More and more men are seeking surgery to reduce the size of their breasts, say UK surgeons.
With gynaecomastia the breast takes on a womanly shape
Professor Kefah Mokbel at London's St George's and Princess Grace hospitals has seen a doubling in requests and is now treating 150 men a year.
Gynaecomastia is not a new phenomenon, but it would appear anecdotally that the rates are rising.
It is different from the flabby breast tissue that goes hand in hand with obesity in men.
In gynaecomastia there is glandular breast tissue as well as fatty tissue.
Some experts believe it may be down to female hormones leaking into the environment.
Dr Alan Kingdon of The Cosmetic Surgery Clinic in Harley Street has studied the material removed from men's breasts and has found that often the tissue is identical to that normally found only in women.

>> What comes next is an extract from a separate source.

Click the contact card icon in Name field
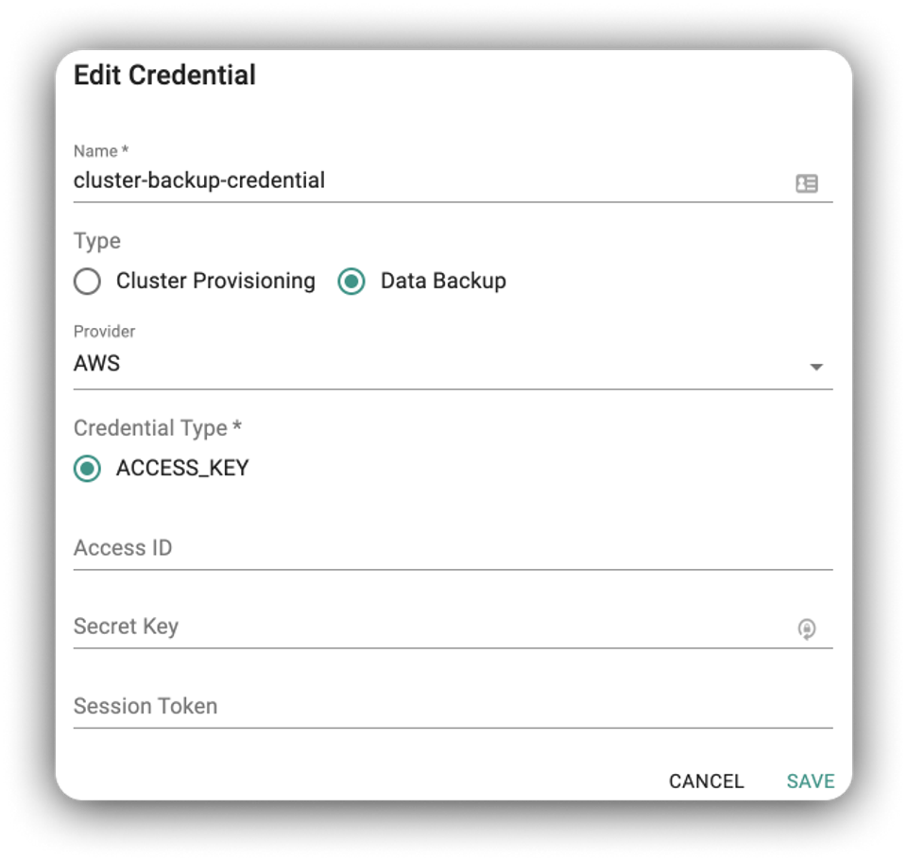 coord(806,183)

"The breast does take on an appearance very much like a female breast and it is a source of great embarrassment to patients.
"We do seem to be seeing more and more of it. There is even a slang term for it - man boobs."

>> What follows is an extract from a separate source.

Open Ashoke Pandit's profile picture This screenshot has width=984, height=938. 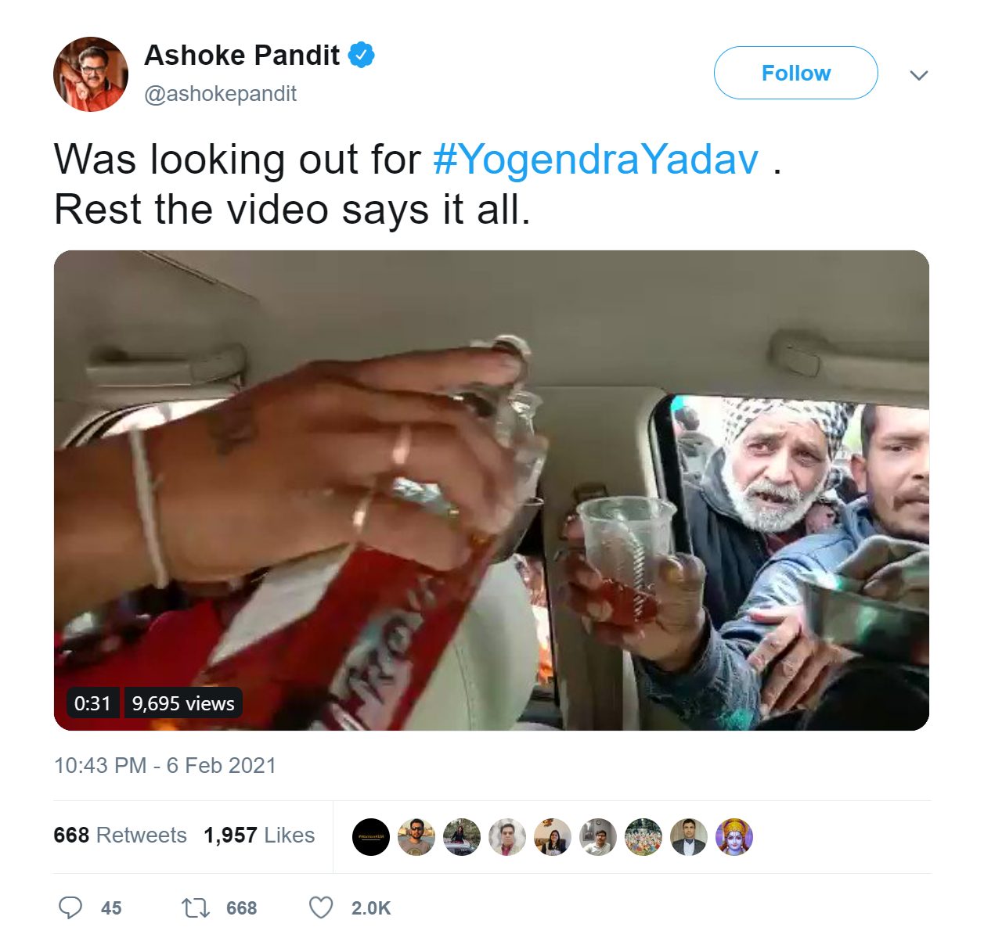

Dr Kingdon said: "Whilst there are no proven causes for this increase in breast formation in the male, I feel that the use of oestragens in the meat industry is a factor."

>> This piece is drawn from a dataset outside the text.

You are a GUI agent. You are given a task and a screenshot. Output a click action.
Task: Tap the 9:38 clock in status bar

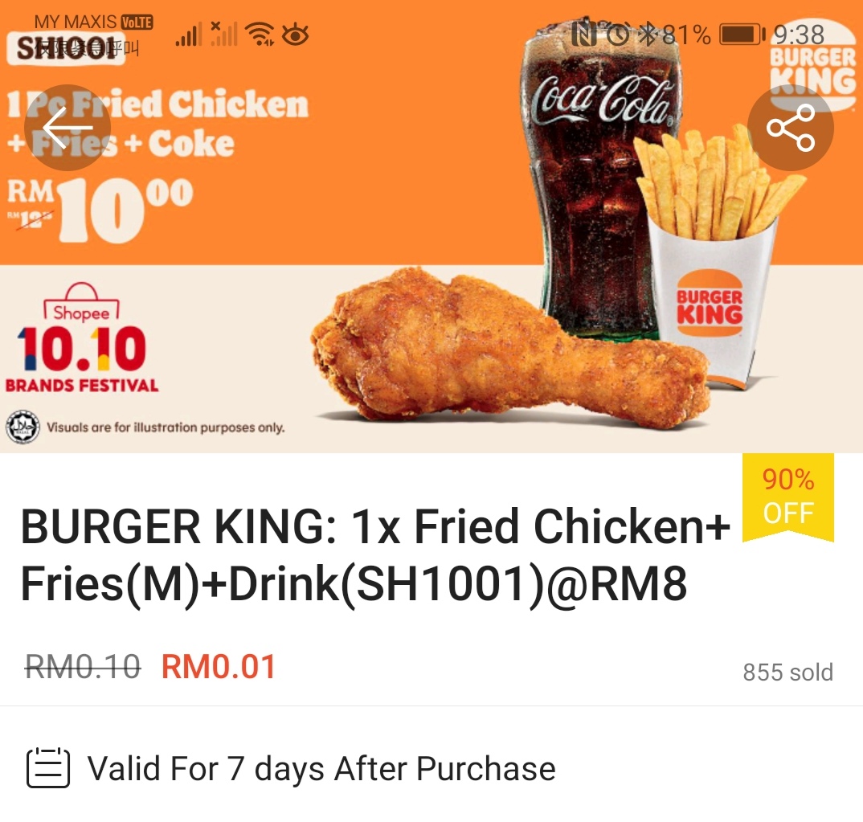point(799,35)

These steroid hormones are used to make livestock grow big, ready for slaughter.
Experts are also concerned that men are inadvertently exposed to oestrogen via water supplies.
How the breast looks before (left) and after (right) surgery
Women taking oral contraceptive pills are blamed for this contamination. Small quantities of oestrogens are excreted from the body and enter the sewage system.
The UK Environment Agency scientists have already reported that fish are developing female characteristics, including reproductive organs, because of such exposure.
There are other recognised causes of gynaecomastia. Many boys going through puberty will develop a degree of breast growth, but this usually resolves itself.
Certain drugs can trigger glandular breast growth in men, as can some rare genetic and hormonal diseases, as well as excessive alcohol consumption.
Although gynaecomastia is not medically threatening, it can be very distressing.
Men may feel intense embarrassment and that their sexuality and virility is in question on the beach, in the changing rooms and in the bedroom.
Dr Kingdon said: "Some men will not want to undress in front of their partner or would never take their shirt off on the beach. The patients we see can suffer for quite a long time before they come along."
It can be corrected with surgery that can be done as a day case, under local anaesthetic and sedation.
Any excess fat is sucked out with liposuction, but the excess glandular tissue has to be removed through a u-shaped incision around the nipple.
Dr Kingdon said: "The scars heal to be pretty well invisible.
"We normally advise patients to take two or three days off work and that they can return to full physical activity, including gym work, after 10 days."
Once the tissue has been removed it should not return. However, if the tissue is mostly fat in an obese patient, he will have to pay attention to diet and exercise to maintain the result, he said.